• **Material for the task**
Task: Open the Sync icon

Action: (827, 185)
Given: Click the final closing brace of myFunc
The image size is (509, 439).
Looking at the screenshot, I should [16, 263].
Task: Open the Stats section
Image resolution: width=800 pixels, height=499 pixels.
...
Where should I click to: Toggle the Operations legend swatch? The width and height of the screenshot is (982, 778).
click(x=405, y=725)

• **Work request**
Give back precisely the lines above that start at the line containing "The image size is (509, 439)." and end at the line containing "Image resolution: width=800", inclusive. No other lines belong in the output.

• **Answer section**
The image size is (509, 439).
Looking at the screenshot, I should [16, 263].
Task: Open the Stats section
Image resolution: width=800 pixels, height=499 pixels.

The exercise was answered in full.